From the Pastor’s Desk:

We are celebrating the key, central event of our Catholic, Christian faith. Jesus Christ had broken the bonds of death.  Jesus had come back from the dead.  As the Easter Candle was blessed and lit, then carried into our darkened church at the beginning of the Easter Vigil we proclaimed Christ risen from the dead.  We cannot prove the Resurrection to someone who is not open to such a faith experience.  None of the Gospels describes how the Resurrection took place.  The Gospels do describe the Crucifixion, for death is an event that every human being will experience as part of their human life.

 

The Resurrection is something that only God has done and therefore is not a part of our human experience.  It did truly happen, but it is a trans-historical event—a divine intervention into human history.  Thus an event that historians cannot prove or disprove.  God’s actions are not the subject of historical proof.

◆ RECORD SET
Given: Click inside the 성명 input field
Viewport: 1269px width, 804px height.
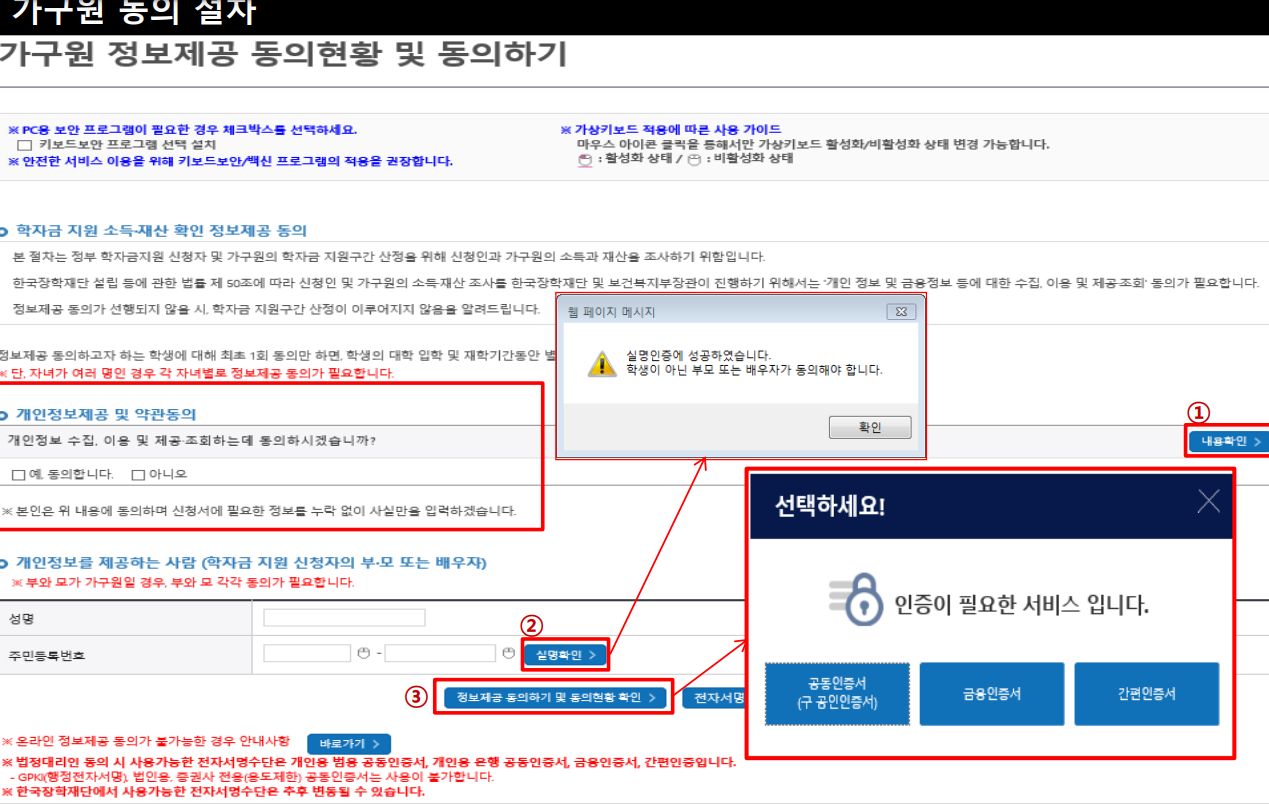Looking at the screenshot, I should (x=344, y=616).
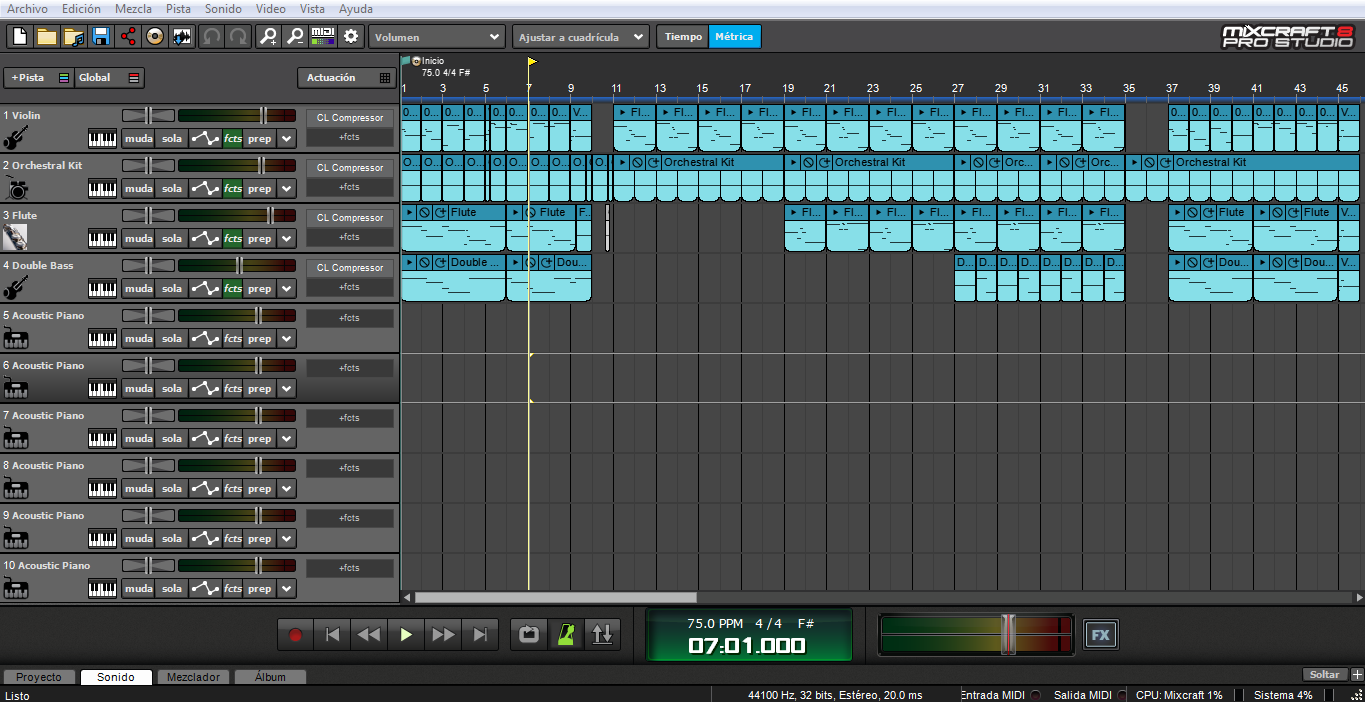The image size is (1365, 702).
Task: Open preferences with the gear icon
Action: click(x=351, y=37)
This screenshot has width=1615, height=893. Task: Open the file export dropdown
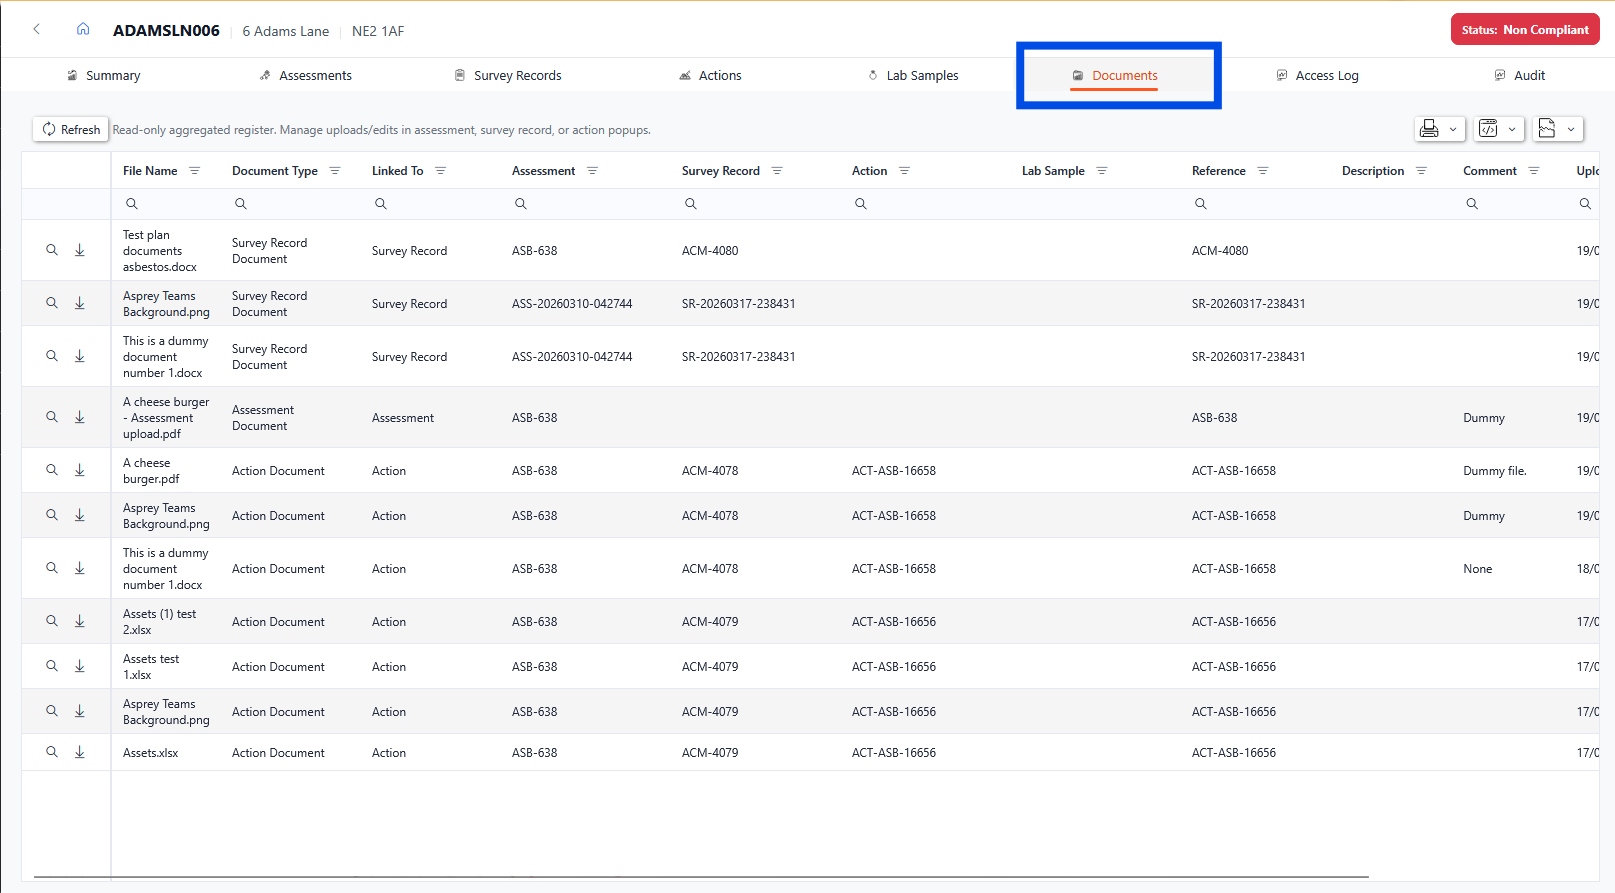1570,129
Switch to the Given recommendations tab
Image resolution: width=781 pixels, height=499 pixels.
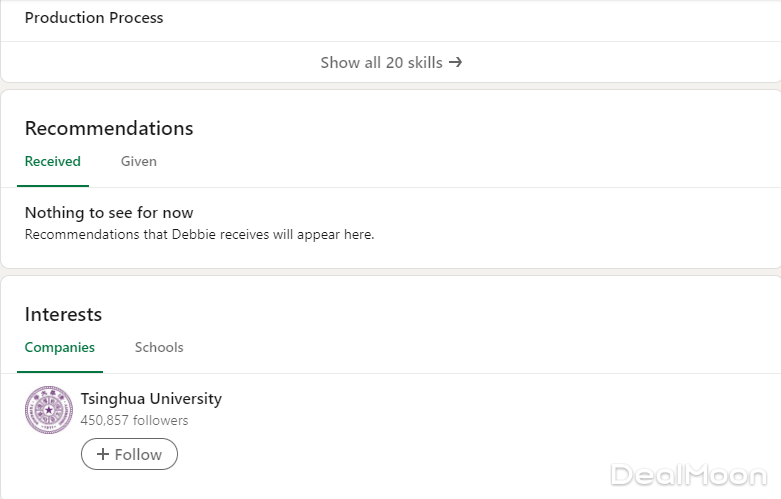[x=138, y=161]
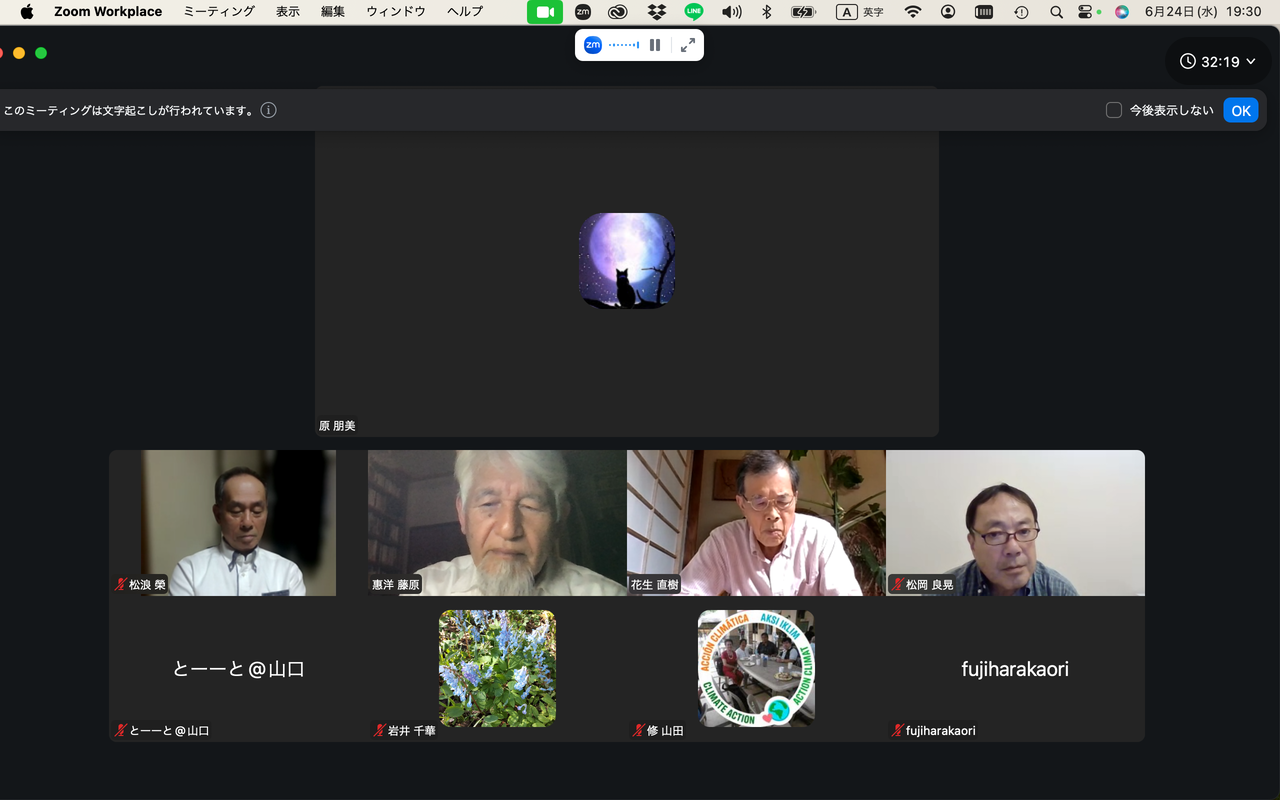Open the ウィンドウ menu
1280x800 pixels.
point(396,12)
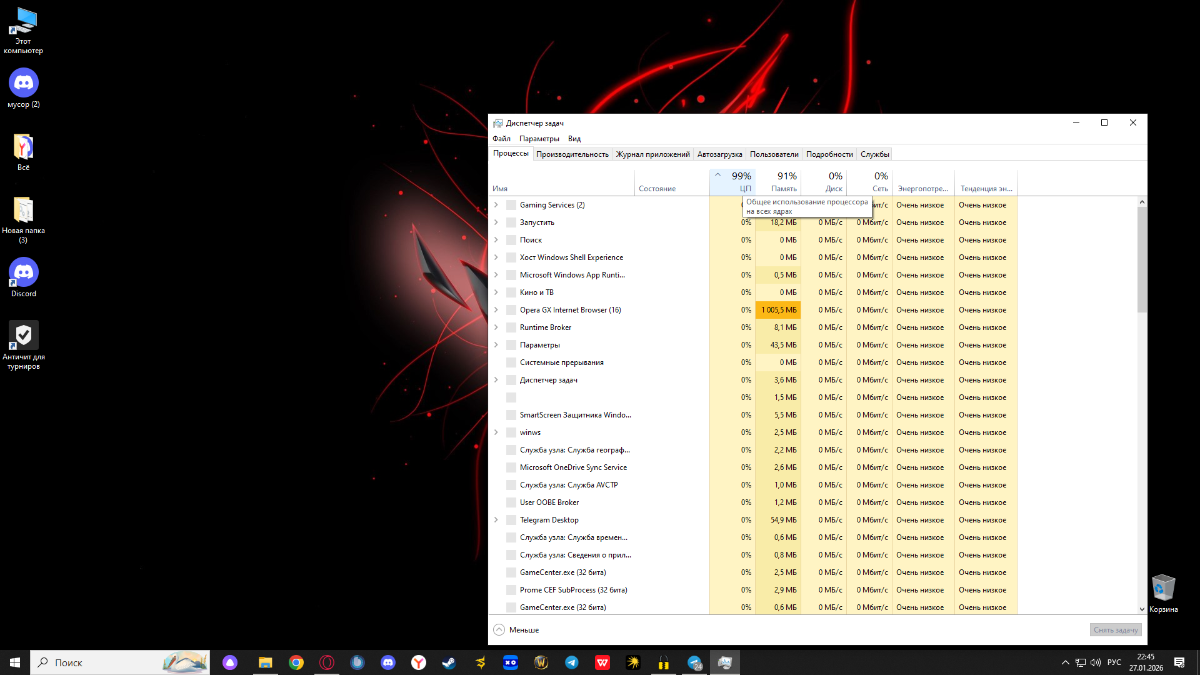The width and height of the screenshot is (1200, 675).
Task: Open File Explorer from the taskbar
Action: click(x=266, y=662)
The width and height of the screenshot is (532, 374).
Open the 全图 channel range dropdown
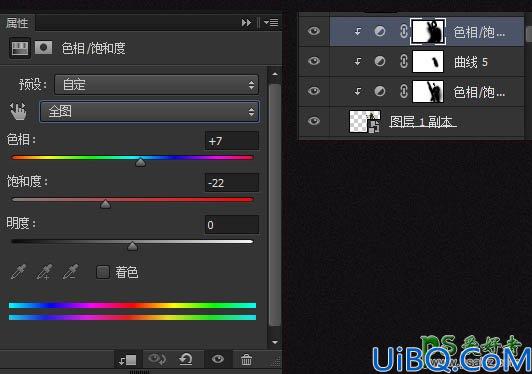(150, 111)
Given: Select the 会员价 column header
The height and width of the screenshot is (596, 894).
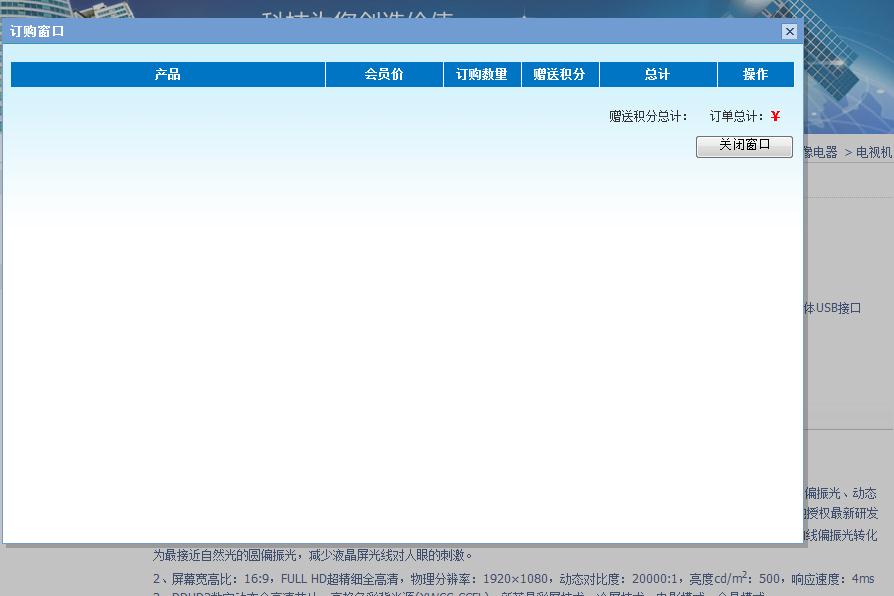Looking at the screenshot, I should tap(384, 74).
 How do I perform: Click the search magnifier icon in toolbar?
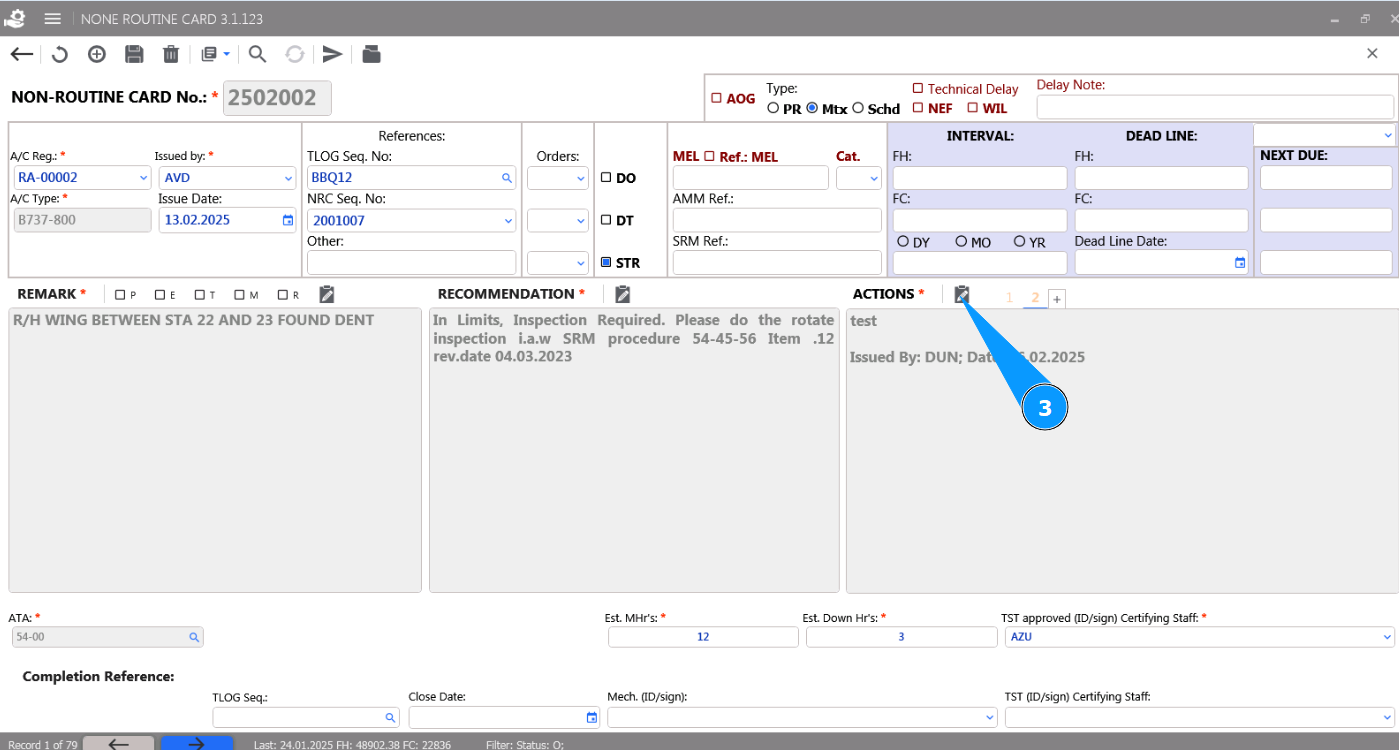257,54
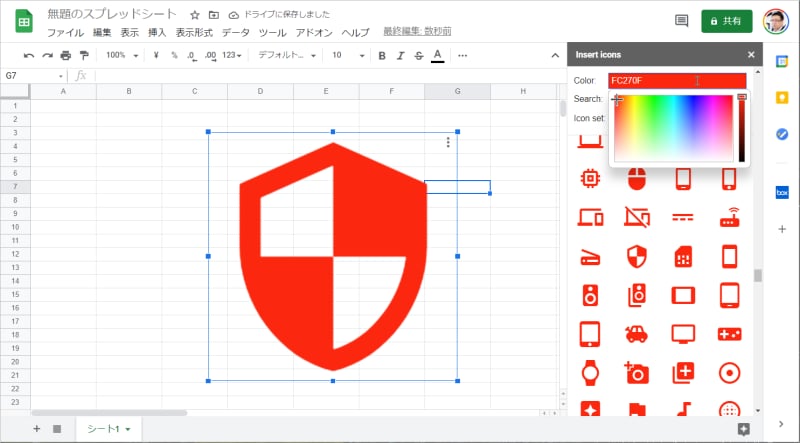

◆ WORK INSTRUCTIONS
**a.** Can you condense the paragraph in the Easter reflection that begins "The Resurrection is something" while keeping its main facts?
**b.** Would you pick up the Easter reflection and carry it on from where it stops?

◆ THE ANSWERS
**a.** Only God brought about the Resurrection, so it lies outside human experience. It truly happened, but as a trans-historical event, a divine intervention into human history, historians can neither prove nor disprove it, because God's actions are not subject to historical proof.

**b.**
According to the Gospels, Jesus’ family and friends finally recognized Him.  They knew his voice, they touched Him, they shared meals with him.  He was not a ghost.  The Gospels very definitely emphasized the physical characteristics of His appearance.  However, the Gospels also made it clear that there was something different about the risen Christ.  He was no longer subject to the limitations that mortality places upon us.  Once risen, Jesus was present to his friends without them at first knowing Him.  He could enter rooms where the doors were shut.  He could appear suddenly and just as suddenly disappear, as he did with the two disciples when He broke bread at Emmaus.

 

Easter began the season of celebration and hope.  In the eyes of the world, Good Friday ended in a catastrophic event.  But in the darkness of the night of Holy Saturday, it became quite clear that the devil had lost the fight—death no longer had power over us.  Our faith and the hope that springs from it declares that, through the power of God, life will win in the end.  Despite what this world throws against the followers of Christ, there is the hope of being with our loved ones once more, sharing paradise with them and with our loving God forever.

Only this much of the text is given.